Kenneth pulled on his trousers and shoes, looked for a coat only to find that Joe had thrown all the coats out of the windows, and went back to the corridor. All up and down it boys were staggering along with trunks and bags, while from the western end the smoke was volleying forth from Number 19 in great billowy clouds. From the floor above raced fellows with suit cases and small trunks, shouting and laughing in the excitement of the moment.

One of the older boys, Harris by name, came galloping upstairs with a fire extinguisher, followed by a crowd of partly dressed fellows from Upper House. But the smoke which filled the end of the corridor drove them back and the stream from the extinguisher wasted itself against the fast yellowing plaster of the wall. The building was rapidly becoming uninhabitable and, calling Joe from the study, where he was vainly trying to get the study table through the casement, Kenneth made for the stairs.

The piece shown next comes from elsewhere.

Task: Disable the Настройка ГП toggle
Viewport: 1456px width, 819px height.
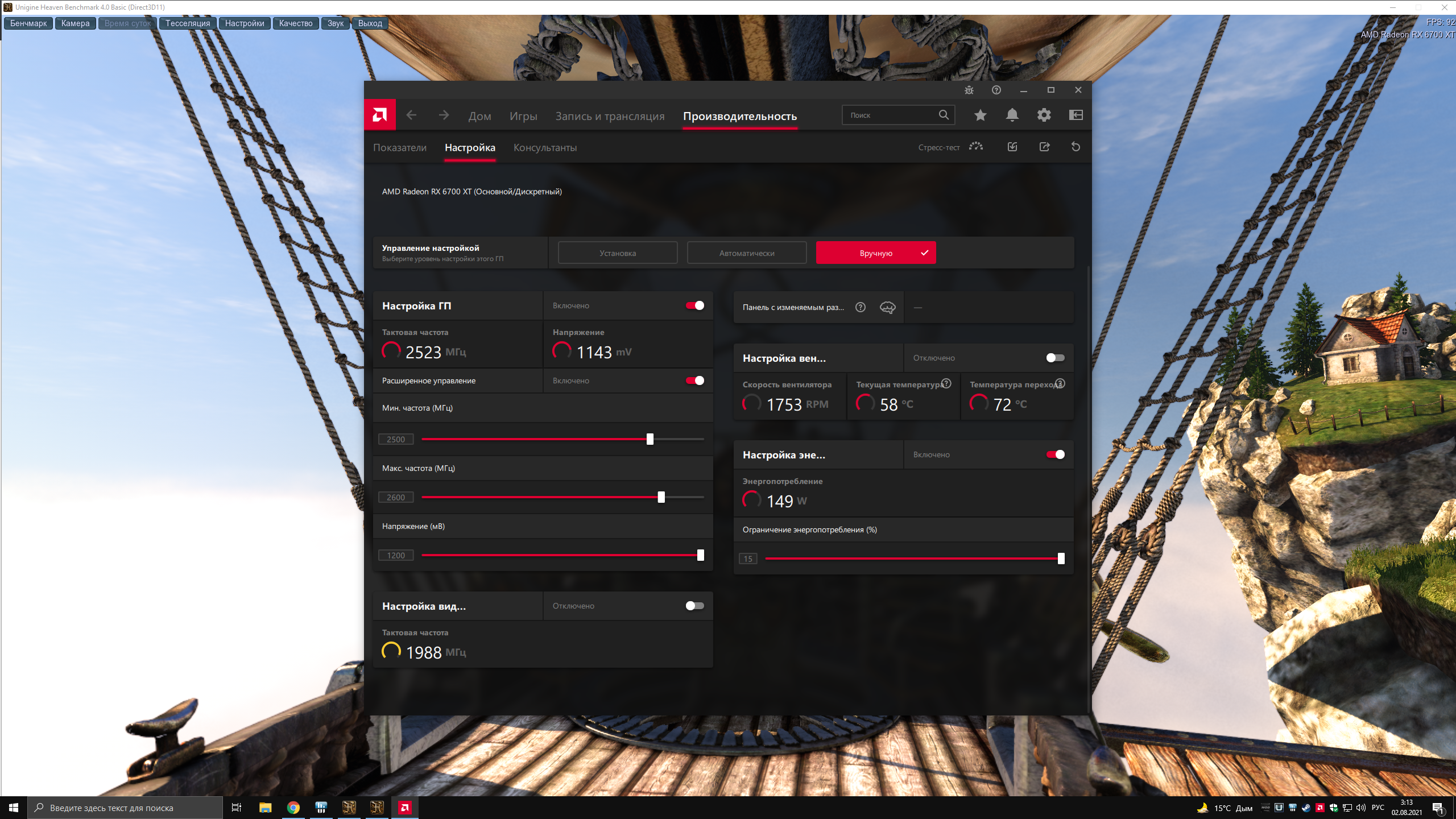Action: point(694,305)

The light at the far end of the corridor shone red and murky through the dense clouds of smoke.

"All out of the building!" cried a voice from below, and the half dozen adventurous spirits remaining in the second floor corridor started down the stairs.

"Do you know how it began?" asked Joe of a boy beside him.

"Yes," was the reply. "King, in 19, was reading in bed with a lamp he has, and he went to sleep and upset it somehow. He got burned, they say."

"Serves him right," muttered some one. Kenneth glanced around and found
Grafton Hyde beside him.

"Hello," said Kenneth.

"Hello," answered Grafton. "Did you save anything?"

"Yes, I guess so," Kenneth replied. "Did you?"

For the moment animosities were forgotten, wiped out of existence by the calamity.